All of lore.kernel.org
 help / color / mirror / Atom feed
From: Dan Williams <dan.j.williams@intel.com>
To: linux-nvdimm@lists.01.org
Cc: "Rafael J. Wysocki" <rjw@rjwysocki.net>,
	"Rafael J. Wysocki" <rafael@kernel.org>,
	Peter Zijlstra <peterz@infradead.org>,
	Greg Kroah-Hartman <gregkh@linuxfoundation.org>,
	Will Deacon <will.deacon@arm.com>,
	linux-kernel@vger.kernel.org, stable@vger.kernel.org,
	Ingo Molnar <mingo@redhat.com>,
	Erwin Tsaur <erwin.tsaur@oracle.com>
Subject: [PATCH v2 0/7] libnvdimm: Fix async operations and locking
Date: Wed, 17 Jul 2019 18:07:48 -0700	[thread overview]
Message-ID: <156341206785.292348.1660822720191643298.stgit@dwillia2-desk3.amr.corp.intel.com> (raw)

Changes since v1 [1]:

- Fix an ioctl command corruption regression that manifested as an
  intermittent failure of the monitor.sh unit test. This is handled in
  the patch4 prep patch that makes it safe for nd_ioctl() to be
  re-entrant. (Vishal)

- Update the changelog for the driver-core 'lockdep_lock' hack to
  indicate Greg's non-NAK.

[1]: https://lore.kernel.org/lkml/156029554317.419799.1324389595953183385.stgit@dwillia2-desk3.amr.corp.intel.com/

---

The libnvdimm subsystem uses async operations to parallelize device
probing operations and to allow sysfs to trigger device_unregister() on
deleted namepsaces. A multithreaded stress test of the libnvdimm sysfs
interface uncovered a case where device_unregister() is triggered
multiple times, and the subsequent investigation uncovered a broken
locking scenario.

The lack of lockdep coverage for device_lock() stymied the debug. That
is, until patch6 "driver-core, libnvdimm: Let device subsystems add
local lockdep coverage" solved that with a shadow lock, with lockdep
coverage, to mirror device_lock() operations. Given the time saved with
shadow-lock debug-hack, patch6 attempts to generalize device_lock()
debug facility that might be able to be carried upstream.
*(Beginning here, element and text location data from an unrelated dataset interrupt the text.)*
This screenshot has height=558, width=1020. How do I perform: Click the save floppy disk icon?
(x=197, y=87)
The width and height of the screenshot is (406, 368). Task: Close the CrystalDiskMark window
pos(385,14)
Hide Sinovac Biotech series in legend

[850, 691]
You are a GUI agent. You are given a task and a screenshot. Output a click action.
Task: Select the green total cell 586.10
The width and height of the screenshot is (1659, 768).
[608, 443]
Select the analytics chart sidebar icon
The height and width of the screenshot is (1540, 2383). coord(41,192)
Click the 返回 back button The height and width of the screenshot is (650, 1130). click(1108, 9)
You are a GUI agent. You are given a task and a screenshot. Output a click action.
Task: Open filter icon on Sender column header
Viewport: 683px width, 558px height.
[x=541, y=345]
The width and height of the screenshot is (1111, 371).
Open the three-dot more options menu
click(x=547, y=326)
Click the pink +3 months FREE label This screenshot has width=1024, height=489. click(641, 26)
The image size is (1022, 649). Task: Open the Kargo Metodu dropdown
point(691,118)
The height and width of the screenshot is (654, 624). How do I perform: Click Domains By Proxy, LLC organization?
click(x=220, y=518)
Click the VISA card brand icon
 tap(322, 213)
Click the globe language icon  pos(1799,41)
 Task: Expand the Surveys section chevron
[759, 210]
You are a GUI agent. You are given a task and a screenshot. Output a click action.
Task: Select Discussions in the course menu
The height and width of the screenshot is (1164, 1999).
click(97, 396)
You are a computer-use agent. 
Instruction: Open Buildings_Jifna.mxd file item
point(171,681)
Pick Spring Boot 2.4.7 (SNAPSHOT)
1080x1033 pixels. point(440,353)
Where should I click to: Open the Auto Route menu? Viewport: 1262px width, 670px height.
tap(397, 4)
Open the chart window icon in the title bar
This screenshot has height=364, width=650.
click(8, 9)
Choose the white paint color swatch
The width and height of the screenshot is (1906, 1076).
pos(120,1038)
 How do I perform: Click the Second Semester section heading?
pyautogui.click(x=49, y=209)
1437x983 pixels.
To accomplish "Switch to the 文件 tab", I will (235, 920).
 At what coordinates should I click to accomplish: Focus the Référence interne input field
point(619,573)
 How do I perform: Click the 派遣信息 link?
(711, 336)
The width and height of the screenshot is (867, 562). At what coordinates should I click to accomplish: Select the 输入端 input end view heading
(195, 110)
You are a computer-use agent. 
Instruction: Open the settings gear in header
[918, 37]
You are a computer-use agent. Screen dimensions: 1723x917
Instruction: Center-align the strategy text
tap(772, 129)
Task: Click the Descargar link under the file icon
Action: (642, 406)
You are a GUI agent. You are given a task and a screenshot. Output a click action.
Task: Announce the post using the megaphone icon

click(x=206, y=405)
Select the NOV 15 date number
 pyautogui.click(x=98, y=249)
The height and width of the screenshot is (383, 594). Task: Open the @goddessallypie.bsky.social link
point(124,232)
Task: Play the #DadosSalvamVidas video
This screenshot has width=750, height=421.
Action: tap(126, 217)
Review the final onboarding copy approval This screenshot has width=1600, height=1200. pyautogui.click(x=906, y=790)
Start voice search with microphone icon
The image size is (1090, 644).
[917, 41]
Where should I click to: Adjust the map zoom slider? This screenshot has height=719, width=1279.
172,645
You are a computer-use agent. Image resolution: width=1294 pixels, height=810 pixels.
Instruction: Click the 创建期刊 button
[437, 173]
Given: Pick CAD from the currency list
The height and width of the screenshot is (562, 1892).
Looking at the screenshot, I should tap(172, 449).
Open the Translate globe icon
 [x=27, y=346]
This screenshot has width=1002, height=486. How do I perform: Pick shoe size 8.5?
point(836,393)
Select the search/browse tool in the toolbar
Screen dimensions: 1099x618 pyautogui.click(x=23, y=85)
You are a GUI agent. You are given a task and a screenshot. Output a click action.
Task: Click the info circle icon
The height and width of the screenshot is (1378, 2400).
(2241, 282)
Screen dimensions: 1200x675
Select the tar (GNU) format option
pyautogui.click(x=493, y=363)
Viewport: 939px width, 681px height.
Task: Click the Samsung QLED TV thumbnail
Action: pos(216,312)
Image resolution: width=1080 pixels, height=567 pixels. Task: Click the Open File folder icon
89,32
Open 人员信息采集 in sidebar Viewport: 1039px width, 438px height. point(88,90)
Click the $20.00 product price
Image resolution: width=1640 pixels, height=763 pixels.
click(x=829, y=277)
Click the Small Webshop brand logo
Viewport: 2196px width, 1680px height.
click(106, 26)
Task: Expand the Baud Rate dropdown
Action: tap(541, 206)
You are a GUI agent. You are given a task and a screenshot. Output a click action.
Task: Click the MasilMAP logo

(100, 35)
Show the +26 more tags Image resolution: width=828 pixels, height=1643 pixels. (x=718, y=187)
Patch6 is
staged at the end of this fix series in case it is contentious and needs
to be dropped.

Patch1 "drivers/base: Introduce kill_device()" could be achieved with
local libnvdimm infrastructure. However, the existing 'dead' flag in
'struct device_private' aims to solve similar async register/unregister
races so the fix in patch2 "libnvdimm/bus: Prevent duplicate
device_unregister() calls" can be implemented with existing driver-core
infrastructure.

Patch3 is a rare lockdep warning that is intermittent based on
namespaces racing ahead of the completion of probe of their parent
region. It is not related to the other fixes, it just happened to
trigger as a result of the async stress test.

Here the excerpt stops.